Records from a collection:
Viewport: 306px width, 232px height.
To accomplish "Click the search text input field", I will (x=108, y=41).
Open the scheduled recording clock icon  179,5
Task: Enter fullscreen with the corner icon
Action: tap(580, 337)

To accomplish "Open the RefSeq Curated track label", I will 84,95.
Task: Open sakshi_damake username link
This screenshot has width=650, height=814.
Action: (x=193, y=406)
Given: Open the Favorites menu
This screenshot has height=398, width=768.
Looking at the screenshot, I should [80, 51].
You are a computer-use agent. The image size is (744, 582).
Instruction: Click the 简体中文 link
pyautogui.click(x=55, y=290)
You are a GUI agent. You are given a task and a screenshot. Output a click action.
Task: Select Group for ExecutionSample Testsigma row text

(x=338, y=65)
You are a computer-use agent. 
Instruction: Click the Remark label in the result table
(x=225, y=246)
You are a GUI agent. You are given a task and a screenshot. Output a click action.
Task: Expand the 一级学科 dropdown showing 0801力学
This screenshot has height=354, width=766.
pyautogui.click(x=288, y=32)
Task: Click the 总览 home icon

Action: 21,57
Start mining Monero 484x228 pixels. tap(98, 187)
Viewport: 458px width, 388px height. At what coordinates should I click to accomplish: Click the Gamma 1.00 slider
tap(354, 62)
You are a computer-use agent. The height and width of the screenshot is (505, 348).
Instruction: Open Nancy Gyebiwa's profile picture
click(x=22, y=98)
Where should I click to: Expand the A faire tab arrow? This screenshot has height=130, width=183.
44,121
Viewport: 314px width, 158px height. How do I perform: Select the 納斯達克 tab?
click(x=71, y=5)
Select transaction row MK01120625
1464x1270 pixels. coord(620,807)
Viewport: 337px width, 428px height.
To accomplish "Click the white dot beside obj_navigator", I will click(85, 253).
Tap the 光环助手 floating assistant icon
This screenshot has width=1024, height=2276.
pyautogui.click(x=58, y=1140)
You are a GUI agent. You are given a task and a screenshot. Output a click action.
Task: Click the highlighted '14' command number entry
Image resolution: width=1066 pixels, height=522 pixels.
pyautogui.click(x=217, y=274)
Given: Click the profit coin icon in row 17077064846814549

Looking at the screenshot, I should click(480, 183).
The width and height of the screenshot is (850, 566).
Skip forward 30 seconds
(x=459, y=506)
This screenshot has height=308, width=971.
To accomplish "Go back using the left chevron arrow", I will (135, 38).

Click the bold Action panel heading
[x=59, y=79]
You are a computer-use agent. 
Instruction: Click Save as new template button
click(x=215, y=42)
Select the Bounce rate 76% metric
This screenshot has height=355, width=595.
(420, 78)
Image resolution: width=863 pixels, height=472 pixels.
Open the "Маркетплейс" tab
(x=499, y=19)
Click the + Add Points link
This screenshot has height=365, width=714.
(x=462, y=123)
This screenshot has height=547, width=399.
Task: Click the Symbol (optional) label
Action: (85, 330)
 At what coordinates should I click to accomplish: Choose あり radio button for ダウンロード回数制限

REQUIREMENT:
Filter the material above, keeping only the lines that contain the word "Open".

SOLUTION FOR THIS TASK:
Open the scheduled recording clock icon  179,5
To accomplish "Open the RefSeq Curated track label", I will 84,95.
Task: Open sakshi_damake username link
Given: Open the Favorites menu
Instruction: Open Nancy Gyebiwa's profile picture
Open the "Маркетплейс" tab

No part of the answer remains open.